Open bradbell opened 9 months ago
I re-ran the call to csv.predict for the case above and the error did not reproduce. To be specific, I got
Predict: n_predict = 7, n_spawn = 3
Begin: 04:34:28: predict 1_Earth.both
Begin: 04:34:28: predict 103_Latin_Am_Caribbean.female
Begin: 04:34:28: predict 103_Latin_Am_Caribbean.male
Begin: 04:34:28: predict 124_Central_Latin_Am.female
End: 05:33:06: predict 103_Latin_Am_Caribbean.female 1/7
Begin: 05:33:06: predict 124_Central_Latin_Am.male
End: 05:33:07: predict 103_Latin_Am_Caribbean.male 2/7
Begin: 05:33:07: predict 130_Mexico.female
End: 05:33:22: predict 1_Earth.both 3/7
Begin: 05:33:22: predict 130_Mexico.male
End: 05:33:28: predict 124_Central_Latin_Am.female 4/7
End: 06:19:57: predict 124_Central_Latin_Am.male 5/7
End: 06:21:07: predict 130_Mexico.female 6/7
End: 06:21:11: predict 130_Mexico.male 7/7
remove: diabetes_fpg_cv20_5cv_asymp_N_pre_1_Earth.both shared memory
The following error reporting and recovery was added to at_cascade to reduce the effect of this problem and maybe figure out when and why it is happening: https://github.com/bradbell/at_cascade/commit/8a42a42aebd47e0b3592f365e2f5aa44acd8cc7e This changes the assert above to
print( f'csv.predict: Cannot find {file_name}' )

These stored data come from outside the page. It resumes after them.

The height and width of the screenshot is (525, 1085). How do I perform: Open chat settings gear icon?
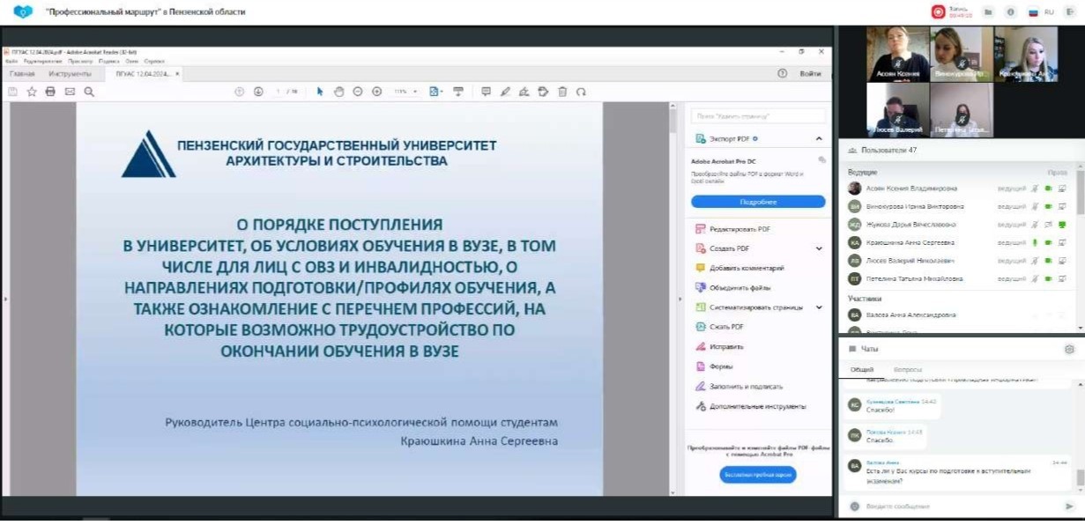[x=1069, y=349]
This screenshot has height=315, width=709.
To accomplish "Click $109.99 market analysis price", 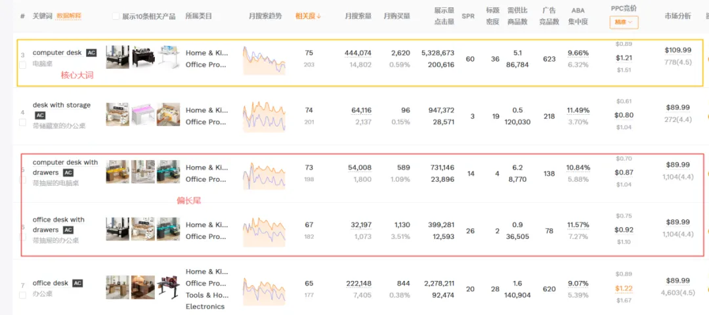I will point(678,50).
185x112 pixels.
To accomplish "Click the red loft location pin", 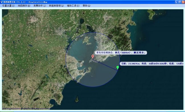I will 93,57.
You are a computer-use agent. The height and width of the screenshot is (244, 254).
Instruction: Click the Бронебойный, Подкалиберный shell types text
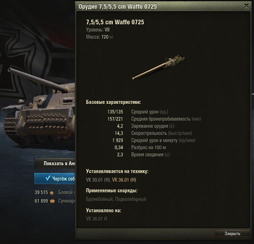click(116, 199)
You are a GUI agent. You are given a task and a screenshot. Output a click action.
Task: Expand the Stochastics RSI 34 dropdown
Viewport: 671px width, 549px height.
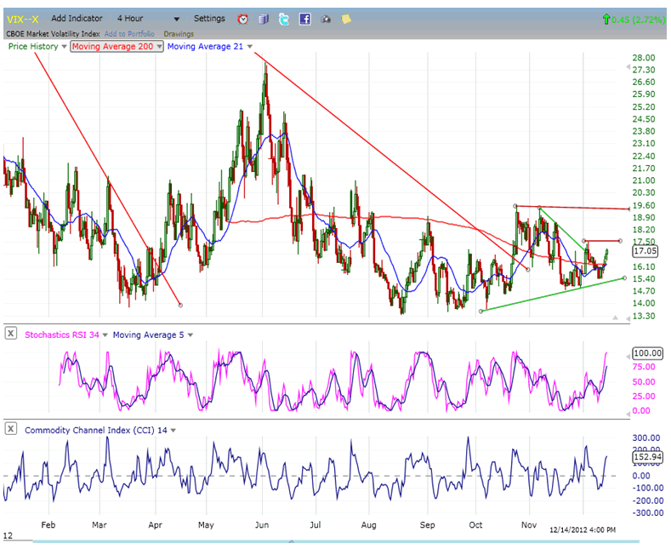click(x=105, y=335)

If you see this message please report it below. (In this case the predictions for the corresponding job will be missing).
at_cascade-2024.1.30: It appears that sometimes one of the prediction jobs does not create its output files and pre_user_csv crashes when it tries to use those files. I have seen this twice and decided to report it the second time.
In the case below, there is a begin for 124_Central_Latin_Am.female but there is no end notice for this job.